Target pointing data
※ ※ ※

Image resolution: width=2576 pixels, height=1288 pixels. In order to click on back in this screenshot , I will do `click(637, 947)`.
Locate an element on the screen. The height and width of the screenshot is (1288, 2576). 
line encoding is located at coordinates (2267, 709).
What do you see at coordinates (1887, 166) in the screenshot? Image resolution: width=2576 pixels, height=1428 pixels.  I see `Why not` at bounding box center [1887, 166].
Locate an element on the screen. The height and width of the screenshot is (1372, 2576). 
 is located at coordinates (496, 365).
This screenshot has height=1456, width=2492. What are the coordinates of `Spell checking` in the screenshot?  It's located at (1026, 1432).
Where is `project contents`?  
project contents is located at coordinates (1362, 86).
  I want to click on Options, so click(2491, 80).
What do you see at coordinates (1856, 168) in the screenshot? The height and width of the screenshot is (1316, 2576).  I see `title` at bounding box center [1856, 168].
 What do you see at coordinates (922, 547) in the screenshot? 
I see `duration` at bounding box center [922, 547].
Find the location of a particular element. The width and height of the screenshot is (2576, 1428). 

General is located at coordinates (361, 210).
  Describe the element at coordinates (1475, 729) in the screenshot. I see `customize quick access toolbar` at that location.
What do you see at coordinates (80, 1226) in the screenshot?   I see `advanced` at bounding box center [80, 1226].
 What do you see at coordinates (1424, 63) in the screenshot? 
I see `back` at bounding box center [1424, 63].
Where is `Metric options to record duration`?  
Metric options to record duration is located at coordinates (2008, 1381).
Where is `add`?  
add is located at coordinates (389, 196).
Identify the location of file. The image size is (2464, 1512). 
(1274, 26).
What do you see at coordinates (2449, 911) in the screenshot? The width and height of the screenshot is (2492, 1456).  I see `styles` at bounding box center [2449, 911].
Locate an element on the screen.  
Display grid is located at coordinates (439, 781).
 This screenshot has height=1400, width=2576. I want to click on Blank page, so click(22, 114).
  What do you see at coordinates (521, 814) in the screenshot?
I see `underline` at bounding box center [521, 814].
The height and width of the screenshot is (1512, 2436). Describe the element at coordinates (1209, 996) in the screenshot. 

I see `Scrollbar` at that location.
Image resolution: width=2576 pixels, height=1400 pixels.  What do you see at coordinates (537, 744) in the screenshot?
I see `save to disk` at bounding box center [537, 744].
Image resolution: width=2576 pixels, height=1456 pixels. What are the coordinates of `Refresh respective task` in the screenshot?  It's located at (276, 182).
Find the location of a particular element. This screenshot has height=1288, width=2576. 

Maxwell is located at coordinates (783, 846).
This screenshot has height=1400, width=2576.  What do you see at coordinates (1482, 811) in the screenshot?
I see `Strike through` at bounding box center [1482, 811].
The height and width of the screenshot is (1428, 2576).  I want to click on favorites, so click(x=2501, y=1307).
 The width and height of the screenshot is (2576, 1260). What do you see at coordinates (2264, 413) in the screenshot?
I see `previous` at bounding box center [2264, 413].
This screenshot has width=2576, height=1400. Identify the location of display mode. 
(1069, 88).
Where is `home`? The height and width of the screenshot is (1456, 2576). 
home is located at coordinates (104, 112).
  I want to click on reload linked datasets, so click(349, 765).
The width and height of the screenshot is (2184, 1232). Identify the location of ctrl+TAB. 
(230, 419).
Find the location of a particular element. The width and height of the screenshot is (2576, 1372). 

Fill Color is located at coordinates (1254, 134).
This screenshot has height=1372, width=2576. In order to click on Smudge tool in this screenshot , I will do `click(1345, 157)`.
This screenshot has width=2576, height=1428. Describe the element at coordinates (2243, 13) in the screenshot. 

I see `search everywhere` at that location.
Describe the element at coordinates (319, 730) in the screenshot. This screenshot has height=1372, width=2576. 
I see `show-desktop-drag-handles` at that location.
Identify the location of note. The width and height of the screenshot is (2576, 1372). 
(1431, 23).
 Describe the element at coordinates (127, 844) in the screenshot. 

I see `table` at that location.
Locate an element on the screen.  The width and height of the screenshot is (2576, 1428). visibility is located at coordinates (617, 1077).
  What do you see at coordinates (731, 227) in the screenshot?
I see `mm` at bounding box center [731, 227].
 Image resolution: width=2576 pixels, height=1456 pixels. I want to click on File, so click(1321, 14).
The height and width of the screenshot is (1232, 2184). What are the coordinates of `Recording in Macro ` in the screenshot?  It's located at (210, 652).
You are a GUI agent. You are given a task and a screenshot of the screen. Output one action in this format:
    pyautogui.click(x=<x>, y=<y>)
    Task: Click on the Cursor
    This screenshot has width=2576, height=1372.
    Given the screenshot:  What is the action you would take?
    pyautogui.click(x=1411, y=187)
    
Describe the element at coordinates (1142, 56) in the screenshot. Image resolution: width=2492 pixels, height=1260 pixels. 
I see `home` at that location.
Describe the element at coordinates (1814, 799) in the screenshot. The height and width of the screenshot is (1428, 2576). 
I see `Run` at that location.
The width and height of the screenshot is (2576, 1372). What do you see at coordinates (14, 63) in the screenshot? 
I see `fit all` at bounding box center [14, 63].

※ ※ ※

Rewrite the items above as a JSON list of strings, with one string for each line and no strings for blank lines.

[
  "Image resolution: width=2576 pixels, height=1288 pixels. In order to click on back in this screenshot , I will do `click(637, 947)`.",
  "Locate an element on the screen. The height and width of the screenshot is (1288, 2576). ",
  "line encoding is located at coordinates (2267, 709).",
  "What do you see at coordinates (1887, 166) in the screenshot? Image resolution: width=2576 pixels, height=1428 pixels.  I see `Why not` at bounding box center [1887, 166].",
  "Locate an element on the screen. The height and width of the screenshot is (1372, 2576). ",
  " is located at coordinates (496, 365).",
  "This screenshot has height=1456, width=2492. What are the coordinates of `Spell checking` in the screenshot?  It's located at (1026, 1432).",
  "Where is `project contents`?  ",
  "project contents is located at coordinates (1362, 86).",
  "  I want to click on Options, so click(2491, 80).",
  "What do you see at coordinates (1856, 168) in the screenshot? The height and width of the screenshot is (1316, 2576).  I see `title` at bounding box center [1856, 168].",
  " What do you see at coordinates (922, 547) in the screenshot? ",
  "I see `duration` at bounding box center [922, 547].",
  "Find the location of a particular element. The width and height of the screenshot is (2576, 1428). ",
  "General is located at coordinates (361, 210).",
  "  Describe the element at coordinates (1475, 729) in the screenshot. I see `customize quick access toolbar` at that location.",
  "What do you see at coordinates (80, 1226) in the screenshot?   I see `advanced` at bounding box center [80, 1226].",
  " What do you see at coordinates (1424, 63) in the screenshot? ",
  "I see `back` at bounding box center [1424, 63].",
  "Where is `Metric options to record duration`?  ",
  "Metric options to record duration is located at coordinates (2008, 1381).",
  "Where is `add`?  ",
  "add is located at coordinates (389, 196).",
  "Identify the location of file. The image size is (2464, 1512). ",
  "(1274, 26).",
  "What do you see at coordinates (2449, 911) in the screenshot? The width and height of the screenshot is (2492, 1456).  I see `styles` at bounding box center [2449, 911].",
  "Locate an element on the screen.  ",
  "Display grid is located at coordinates (439, 781).",
  " This screenshot has height=1400, width=2576. I want to click on Blank page, so click(22, 114).",
  "  What do you see at coordinates (521, 814) in the screenshot?",
  "I see `underline` at bounding box center [521, 814].",
  "The height and width of the screenshot is (1512, 2436). Describe the element at coordinates (1209, 996) in the screenshot. ",
  "I see `Scrollbar` at that location.",
  "Image resolution: width=2576 pixels, height=1400 pixels.  What do you see at coordinates (537, 744) in the screenshot?",
  "I see `save to disk` at bounding box center [537, 744].",
  "Image resolution: width=2576 pixels, height=1456 pixels. What are the coordinates of `Refresh respective task` in the screenshot?  It's located at (276, 182).",
  "Find the location of a particular element. This screenshot has height=1288, width=2576. ",
  "Maxwell is located at coordinates (783, 846).",
  "This screenshot has height=1400, width=2576.  What do you see at coordinates (1482, 811) in the screenshot?",
  "I see `Strike through` at bounding box center [1482, 811].",
  "The height and width of the screenshot is (1428, 2576).  I want to click on favorites, so click(x=2501, y=1307).",
  " The width and height of the screenshot is (2576, 1260). What do you see at coordinates (2264, 413) in the screenshot?",
  "I see `previous` at bounding box center [2264, 413].",
  "This screenshot has width=2576, height=1400. Identify the location of display mode. ",
  "(1069, 88).",
  "Where is `home`? The height and width of the screenshot is (1456, 2576). ",
  "home is located at coordinates (104, 112).",
  "  I want to click on reload linked datasets, so click(349, 765).",
  "The width and height of the screenshot is (2184, 1232). Identify the location of ctrl+TAB. ",
  "(230, 419).",
  "Find the location of a particular element. The width and height of the screenshot is (2576, 1372). ",
  "Fill Color is located at coordinates (1254, 134).",
  "This screenshot has height=1372, width=2576. In order to click on Smudge tool in this screenshot , I will do `click(1345, 157)`.",
  "This screenshot has width=2576, height=1428. Describe the element at coordinates (2243, 13) in the screenshot. ",
  "I see `search everywhere` at that location.",
  "Describe the element at coordinates (319, 730) in the screenshot. This screenshot has height=1372, width=2576. ",
  "I see `show-desktop-drag-handles` at that location.",
  "Identify the location of note. The width and height of the screenshot is (2576, 1372). ",
  "(1431, 23).",
  " Describe the element at coordinates (127, 844) in the screenshot. ",
  "I see `table` at that location.",
  "Locate an element on the screen.  The width and height of the screenshot is (2576, 1428). visibility is located at coordinates (617, 1077).",
  "  What do you see at coordinates (731, 227) in the screenshot?",
  "I see `mm` at bounding box center [731, 227].",
  " Image resolution: width=2576 pixels, height=1456 pixels. I want to click on File, so click(1321, 14).",
  "The height and width of the screenshot is (1232, 2184). What are the coordinates of `Recording in Macro ` in the screenshot?  It's located at (210, 652).",
  "You are a GUI agent. You are given a task and a screenshot of the screen. Output one action in this format:",
  "    pyautogui.click(x=<x>, y=<y>)",
  "    Task: Click on the Cursor",
  "    This screenshot has width=2576, height=1372.",
  "    Given the screenshot:  What is the action you would take?",
  "    pyautogui.click(x=1411, y=187)",
  "Describe the element at coordinates (1142, 56) in the screenshot. Image resolution: width=2492 pixels, height=1260 pixels. ",
  "I see `home` at that location.",
  "Describe the element at coordinates (1814, 799) in the screenshot. The height and width of the screenshot is (1428, 2576). ",
  "I see `Run` at that location.",
  "The width and height of the screenshot is (2576, 1372). What do you see at coordinates (14, 63) in the screenshot? ",
  "I see `fit all` at bounding box center [14, 63]."
]